- Born: Andrew N. Chalmers December 21, 1992 (age 33) Toronto, Ontario, Canada
- Occupation: Actor
- Years active: 2003–2008

= Andrew Chalmers (actor) =

Canadian actor

Andrew N. Chalmers (born December 21, 1992) is a Canadian former teen actor.

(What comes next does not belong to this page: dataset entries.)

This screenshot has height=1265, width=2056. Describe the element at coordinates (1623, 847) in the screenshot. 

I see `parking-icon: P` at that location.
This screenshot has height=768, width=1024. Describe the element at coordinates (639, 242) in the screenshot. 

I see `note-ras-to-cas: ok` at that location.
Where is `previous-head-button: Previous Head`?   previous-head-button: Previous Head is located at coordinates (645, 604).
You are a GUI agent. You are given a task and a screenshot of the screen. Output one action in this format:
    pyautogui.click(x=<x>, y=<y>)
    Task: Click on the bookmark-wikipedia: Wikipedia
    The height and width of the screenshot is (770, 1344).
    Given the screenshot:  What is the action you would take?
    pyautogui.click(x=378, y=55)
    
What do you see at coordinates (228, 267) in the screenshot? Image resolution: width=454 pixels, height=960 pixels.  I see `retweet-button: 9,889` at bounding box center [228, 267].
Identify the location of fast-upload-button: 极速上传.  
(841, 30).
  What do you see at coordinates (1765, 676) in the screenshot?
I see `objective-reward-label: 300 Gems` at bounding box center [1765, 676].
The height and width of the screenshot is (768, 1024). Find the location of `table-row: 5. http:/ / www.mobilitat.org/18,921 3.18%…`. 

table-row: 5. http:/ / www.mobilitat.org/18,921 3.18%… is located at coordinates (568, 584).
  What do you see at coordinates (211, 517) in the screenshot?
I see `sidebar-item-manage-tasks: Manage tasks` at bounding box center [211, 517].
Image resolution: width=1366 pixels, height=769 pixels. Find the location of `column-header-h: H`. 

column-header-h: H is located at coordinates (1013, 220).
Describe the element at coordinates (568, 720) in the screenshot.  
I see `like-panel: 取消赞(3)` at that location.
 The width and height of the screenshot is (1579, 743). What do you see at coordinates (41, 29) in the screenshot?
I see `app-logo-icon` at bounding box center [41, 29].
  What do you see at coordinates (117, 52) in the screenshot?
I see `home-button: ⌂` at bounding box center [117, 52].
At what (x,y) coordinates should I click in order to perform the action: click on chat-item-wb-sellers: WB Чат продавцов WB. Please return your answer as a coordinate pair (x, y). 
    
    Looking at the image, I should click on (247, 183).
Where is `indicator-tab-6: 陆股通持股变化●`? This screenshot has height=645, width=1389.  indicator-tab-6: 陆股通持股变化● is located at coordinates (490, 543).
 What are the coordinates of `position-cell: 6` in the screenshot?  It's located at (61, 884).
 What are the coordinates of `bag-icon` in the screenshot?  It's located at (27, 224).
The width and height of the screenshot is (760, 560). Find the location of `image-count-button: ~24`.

Chalmers was born in Toronto, Ontario, Canada. From 2003 to 2006, he played at least 15 roles in both television and feature films. His acting has progressed clearly from minor roles to playing the lead as the voice of Harry in the television series Harry and His Bucket Full of Dinosaurs. Chalmers is also in Chicks with Sticks and the television series Darcy's Wild Life on Disney's ABC Family Channel, where he plays Jack Adams.

== Filmography ==

=== Television ===
- Darcy's Wild Life (2004–2006) – Jack Adams
- Harry and His Bucket Full of Dinosaurs (2005) – Harry
- A Very Married Christmas (2004) – Gabe
- Mutant X (2003) – Young Jonny

=== Film ===
- Finn's Girl (2007) – Max
- Molly: An American Girl on the Home Front (2006) (TV) – Richard 'Ricky' McIntire
- Siblings (2004) – Pete
- Pigeon (2004) – Stray Kid #2
- A Home at the End of the World (2004) – Young Bobby Morrow (1967)
- Godsend (2004) – a St. Pius Student
- Chicks with Sticks (2004) – Stewart "Stewie" Taymore
- Comfort and Joy (2003) (TV) – Troy Keller and Ryan Chalmers

==Awards==
In 2006 & again in 2007, Andrew and his young co-stars from Darcy's Wild Life were nominated for the Young Artist Award in the category "Best Young Ensemble Performance in a TV Series" (Comedy or Drama).